Я открыла ящик стола и достала кольцо. На внутренней стороне ободка надпись: «Лас-Вегас 1952. На память о нас. К.». Она никогда не рассказывала мне, кто такой этот К., но Артур считал, что это был опасный человек, гангстер, и общие воспоминания у них не были долгими. Сейчас кольцо было мне в самый раз; я надела его на безымянный палец и поднесла к свету. Бриллианты и сапфиры засверкали. Я улыбнулась точно так же, как девочка, когда-то получившая его в подарок. Девочка, замороженная во времени.
Я сняла трубку, еще не зная, что скажу ему. Он приезжал всего шесть недель назад, когда ее только положили в больницу. Он прилетел из Нью-Йорка хотя его начальник был недоволен и даже грозил увольнением, но он все-таки прилетел, потому что любил Рыжика и не мог не прилететь. Я привела его и палату, и, увидев его, она засветилась такой радостью, что, кажется, даже рак отступил от одного его присутствия. И всю ту неделю она чувствовала себя гораздо лучше, но все это было еще до инфекции. Уезжая, он поклялся, что приедет навестить ее в октябре. Сейчас была третья неделя июля. И я звонила ему.
— Привет, Джо.
Молчание в ответ.
— Уже недолго осталось, — сказала я.
— Ясно. Позвони мне, когда будешь у нее.
— Позвоню.
— А сама ты как?
— Паршиво.
Ни мои родители, ни Нэнси не приехали, чтобы побыть с ней последние дни, потому что она сама просила их не делать этого. Они уговаривали, настаивали, но она отвечала, что не хочет, «чтобы они запомнили ее такой», а на самом деле она просто не хотела прощаться. Годы смягчили ее, и она больше не боялась своих чувств. Слова, когда-то сберегаемые для песен, стали ее собственными. Родителям было нелегко смириться с ее желанием, но в конце концов им пришлось согласиться, и они начали тихо готовиться к жизни без нее. Мать подстриглась, и новый короткий боб очень шел ей. Нэнси приняла предложение сняться в телесериале в Лос-Анджелесе. А отец ушел в лес и срубил дерево. Звук, с которым крошился, трескался и потом падал на землю ствол, был точно таким же, какой издавало бы его сердце, умей оно звучать.

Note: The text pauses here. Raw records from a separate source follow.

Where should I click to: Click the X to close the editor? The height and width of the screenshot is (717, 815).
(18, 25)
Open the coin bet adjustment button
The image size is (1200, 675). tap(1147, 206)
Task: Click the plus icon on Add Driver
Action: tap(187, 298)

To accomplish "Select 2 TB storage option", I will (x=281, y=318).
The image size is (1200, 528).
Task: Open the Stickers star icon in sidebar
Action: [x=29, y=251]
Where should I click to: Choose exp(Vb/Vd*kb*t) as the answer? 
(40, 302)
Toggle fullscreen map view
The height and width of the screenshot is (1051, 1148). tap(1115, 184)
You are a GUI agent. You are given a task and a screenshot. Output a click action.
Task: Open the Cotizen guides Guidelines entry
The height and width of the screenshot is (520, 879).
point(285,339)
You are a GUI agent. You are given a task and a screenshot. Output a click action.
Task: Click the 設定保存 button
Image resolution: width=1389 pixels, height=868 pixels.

Рыжик становилась все слабее, и тогда я сняла трубку и набрала последнюю череду цифр. Он приехал на вокзал Паддингтон на следующее утро. Я встречала его и смотрела, как он неуверенно спускается по ступенькам, а на лице его застыла покорная улыбка. Он выглядел старым и измученным, а трость, раньше служившая просто реквизитом, теперь была нужна, для того чтобы на нее опираться. В такси он больше молчал, и мы ни разу не упомянули ее имени, только когда почти приехали, он спросил, в какой она палате и не надо ли ей чего-нибудь.
— Ты как? — спросила я и взяла его за руку.
Он кивнул, а когда мы проезжали мимо Смитфилда, сказал:
— Когда-то у меня был роман с молодым местным мясником.
— Приятные воспоминания?
Он сжал мою руку, и я точно знала, что означает это пожатие.
— Я о нем еще не написал, но обязательно напишу. В главе тринадцать, «И прочие…».
Ему было тяжело, но он очень старался.